Basset hound. Male, 4 years old. Enjoys rolling in the dirt at inopportune times, peeing in dark corners of the house when you’re not looking, and knocking over the trash can. Also has been known to bolt out the front door and run at surprising speed into oncoming traffic. Wipes butt on the carpet. Flicks drool on the television screen. Knocks down little kids with no remorse. Steals off the kitchen counter WHILE YOU’RE LOOKING. Has disturbingly large reproductive organs which he enjoys tongue-bathing. Destroys dog beds and perfectly lovely gardens. Thinks the vacuum cleaner is a real live monster. Steals your spot on the couch when you get up to pee.
Australian Shepherd mix. Male, 8 years old. Bites groomers and refuses to be home-groomed. Has seizures at inopportune times, including when you’re bathing a dirt-caked basset hound in the bathtub and 3 am.
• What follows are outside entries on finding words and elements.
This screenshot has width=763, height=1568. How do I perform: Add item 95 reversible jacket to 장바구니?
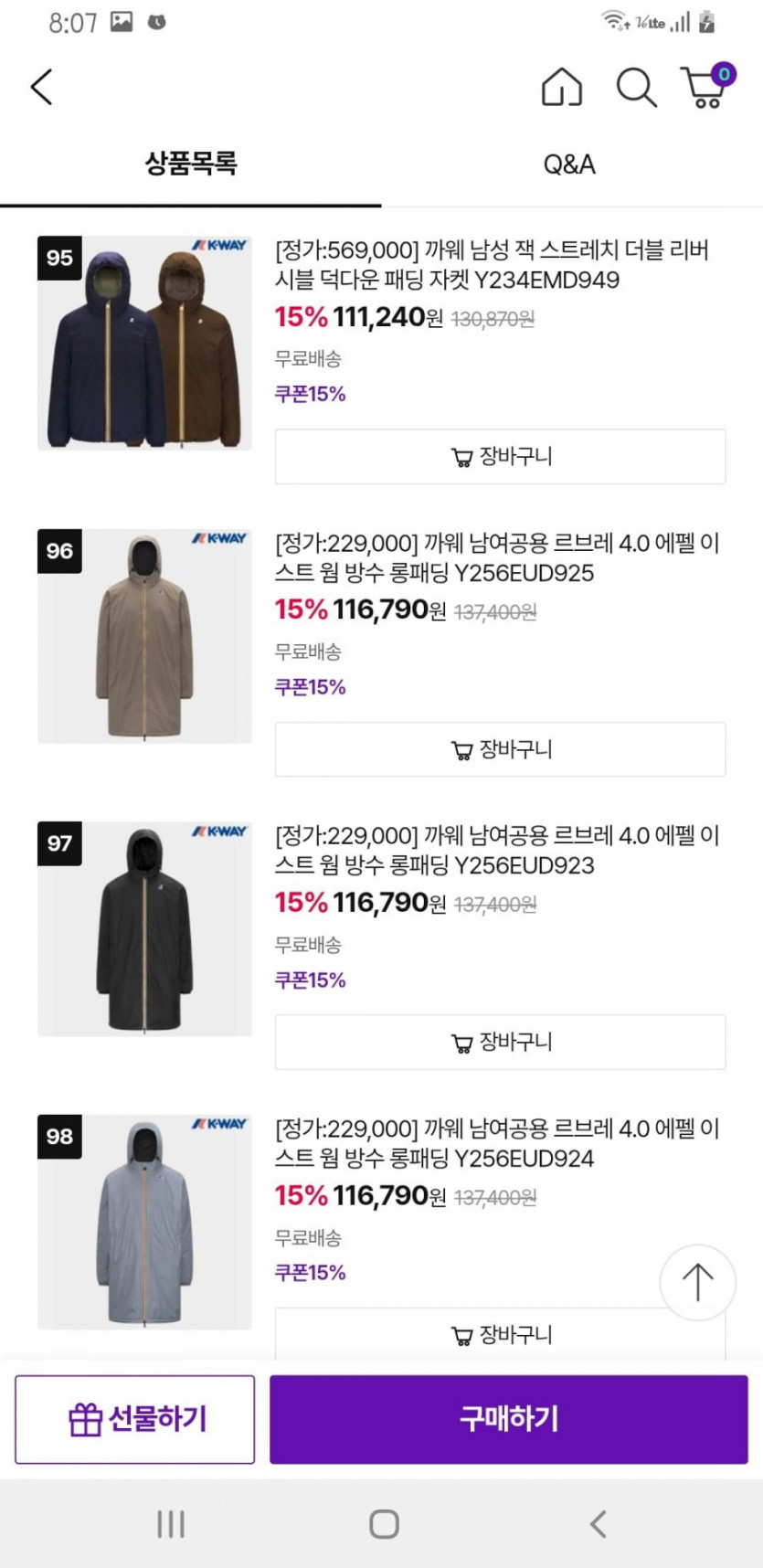coord(500,456)
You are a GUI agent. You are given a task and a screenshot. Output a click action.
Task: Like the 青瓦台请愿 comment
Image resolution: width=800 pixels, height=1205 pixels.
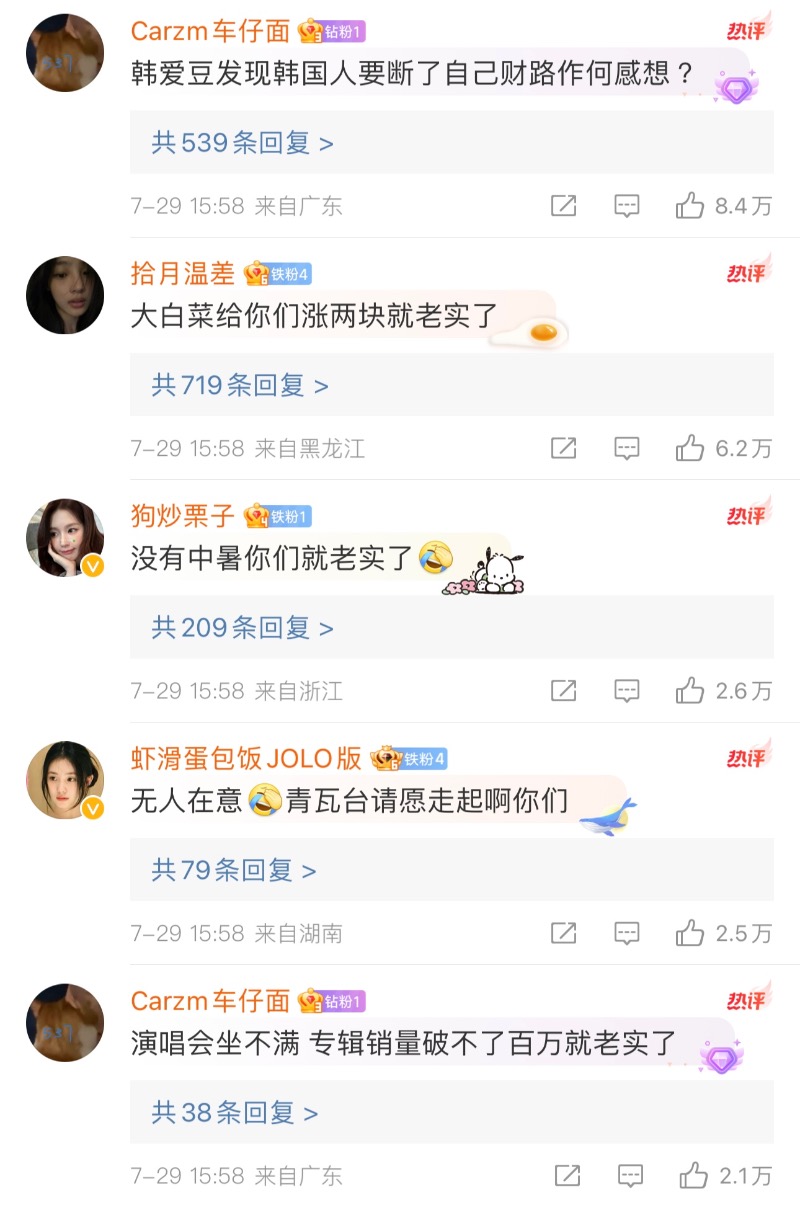pos(690,933)
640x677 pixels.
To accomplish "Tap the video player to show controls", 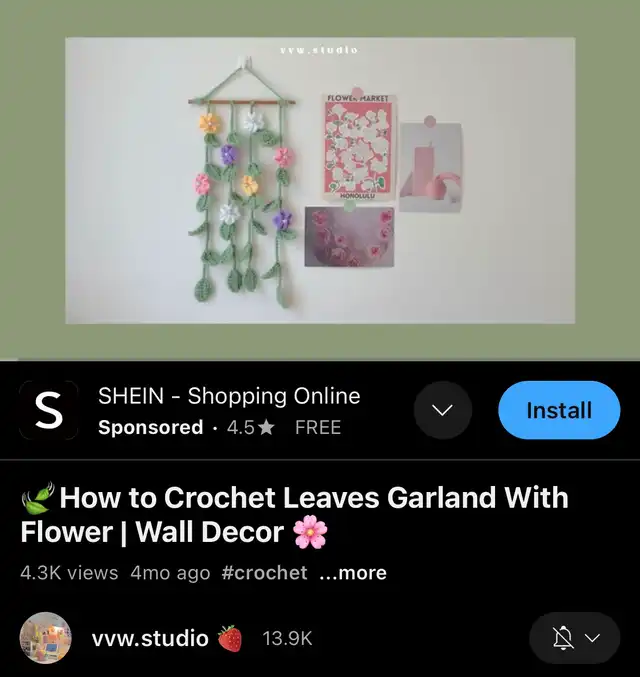I will click(x=320, y=180).
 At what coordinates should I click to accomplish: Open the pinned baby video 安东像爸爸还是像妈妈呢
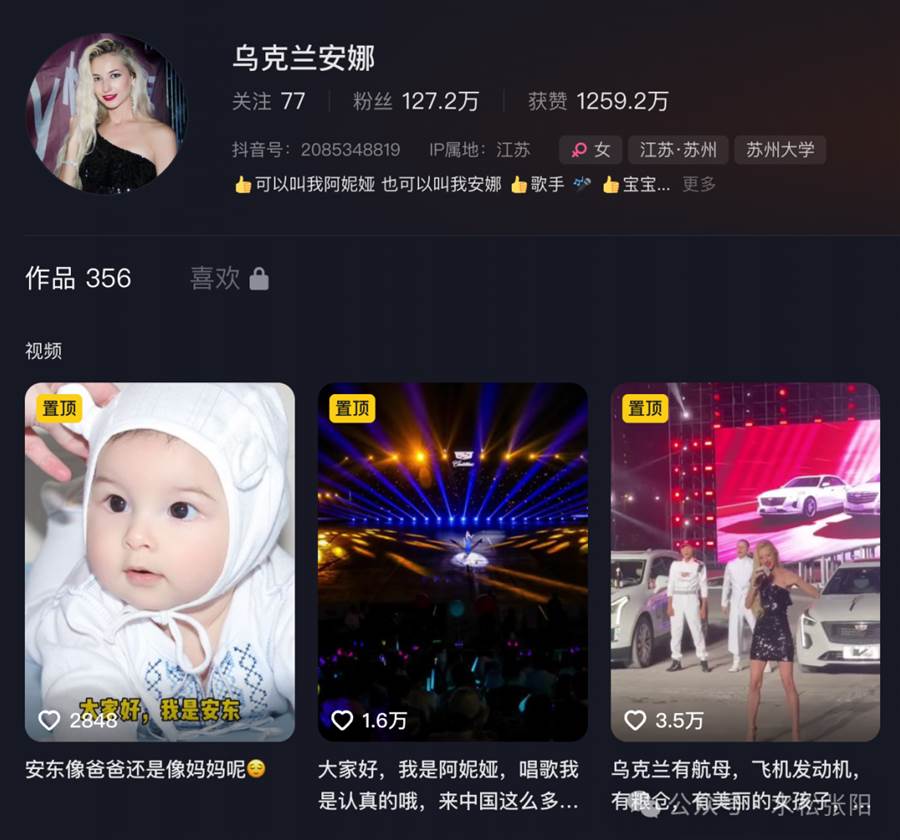pos(160,561)
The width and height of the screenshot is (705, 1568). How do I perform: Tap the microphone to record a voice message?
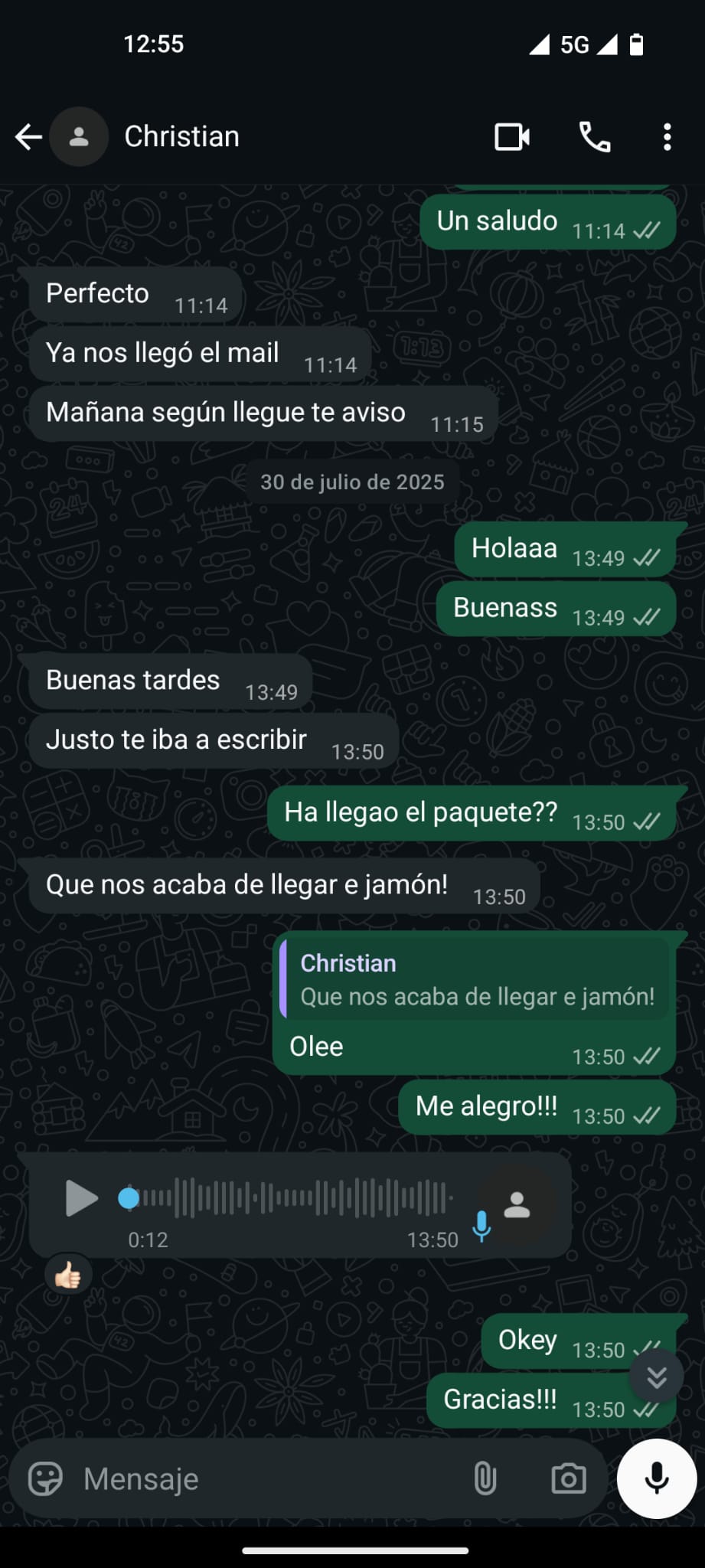click(657, 1478)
Also has "Raccoon Disorder" in which he will not knock over the trash can but will gladly feast on trash. Has been known to poop on the one 5×8 carpet in an entirely hardwood-floored home. Steals and eats bagels (still in the wrapper), packages of Oreos, and poached chicken breasts when he thinks you’re gone but really you’re just in the garage. When left alone in the house destroys doors and windows because of abandonment complex. Is afraid of brooms and electrical cords of any kind. Kills baby bunnies, baby squirrels, and baby opossums (basically anything cute and relatively helpless). Prefers his Pop to the people who FEED HIM.
Make me an offer. Will accept baked goods, Oreos, or used maternity clothes as a swap.